I noticed an article this morning out of The Oregonion, not for any particular nostalgia for my days growing up in the Pacific Northwest, but because the headline in my RSS feed caught my eye: "Schools use Facebook, Twitter to get out their message."
Well sure they do. Even my district uses Twitter, although we're hardly active posters. Twitter is seen as fairly benign and can be as one-way as you want it to be. Yet the story is worth a bit more thought than that:
Community forums and newsletters sent home in backpacks are so old school. You want to find out whether stewed tomatoes are on tomorrow's lunch menu? Check out the district's latest tweet. How about the date for the next school board meeting? Look on Facebook. Don't like a school district decision? Post a comment.
I write a blog that very often invites comment, criticism, and some very strong views from my readers. That goes with the territory. The very nature of the medium is meant to be interactive. ZDNet has even made it easier for users to comment, lowering their "comment wall" and some of the discussions on ZDNet can get, well, lively. Do we, however, want "lively" discussions on a school-sanctioned site?

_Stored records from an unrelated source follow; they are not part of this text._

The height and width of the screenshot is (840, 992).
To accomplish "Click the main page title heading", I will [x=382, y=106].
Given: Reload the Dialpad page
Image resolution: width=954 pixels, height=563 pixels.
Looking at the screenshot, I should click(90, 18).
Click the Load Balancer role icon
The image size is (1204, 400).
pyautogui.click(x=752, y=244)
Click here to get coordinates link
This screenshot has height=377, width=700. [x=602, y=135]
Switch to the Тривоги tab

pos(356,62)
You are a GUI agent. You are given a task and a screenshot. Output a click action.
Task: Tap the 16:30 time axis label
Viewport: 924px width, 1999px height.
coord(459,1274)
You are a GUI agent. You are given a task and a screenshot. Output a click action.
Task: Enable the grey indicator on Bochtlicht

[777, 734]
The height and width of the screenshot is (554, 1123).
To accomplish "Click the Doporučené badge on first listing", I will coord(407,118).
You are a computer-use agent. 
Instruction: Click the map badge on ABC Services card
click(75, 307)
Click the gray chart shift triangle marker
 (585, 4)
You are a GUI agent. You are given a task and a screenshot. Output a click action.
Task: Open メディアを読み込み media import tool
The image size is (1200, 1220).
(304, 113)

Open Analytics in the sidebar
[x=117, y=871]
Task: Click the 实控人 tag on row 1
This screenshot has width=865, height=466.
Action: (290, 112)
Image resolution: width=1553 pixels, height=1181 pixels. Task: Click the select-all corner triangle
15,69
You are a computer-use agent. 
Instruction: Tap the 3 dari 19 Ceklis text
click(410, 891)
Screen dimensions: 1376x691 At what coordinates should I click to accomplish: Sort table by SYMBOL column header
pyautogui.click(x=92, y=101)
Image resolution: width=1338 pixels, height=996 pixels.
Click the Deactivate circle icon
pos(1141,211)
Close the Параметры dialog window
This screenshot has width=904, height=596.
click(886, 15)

It's entirely possible that we do. Healthy dialog is a great thing, as is public input and feedback for what we do as educators. Administrators, teachers, and even parents really need to know what they might be getting themselves into by using social media tools. Similarly, as the author points out,
At the same time, the new domain comes with a new set of questions about how to maintain the district-sponsored sites, what kind of content is appropriate and who should have access to the sites during the workday.
These questions, as well as what we hope to gain and what potential risks we could face all need to be addressed before schools make the leap into social media. The host of legal and regulatory issues with which schools grapple on a daily basis makes the use of social media even more complicated than it is for businesses.
Am I saying we shouldn't use every tool at our disposal to reach busy parents and wired kids? Absolutely not. The OregonLive piece quotes, Karen Kleinz, associate director of the National School Public Relations Association
...most school districts will have to create clearer policies about what's OK and what isn't.
"I suspect we are going to see some of those policies change," Kleinz said. "There are already conversations out there about the fact that you can't have it both ways -- you either embrace technology and use or you don't."
That policy piece is particularly important. Creation of a policy with the involvement of teachers, students, parents, and administrators means that stakeholders are all aware of both risks and benefits and have ownership a policy that hopefully maximizes benefit and limits risk.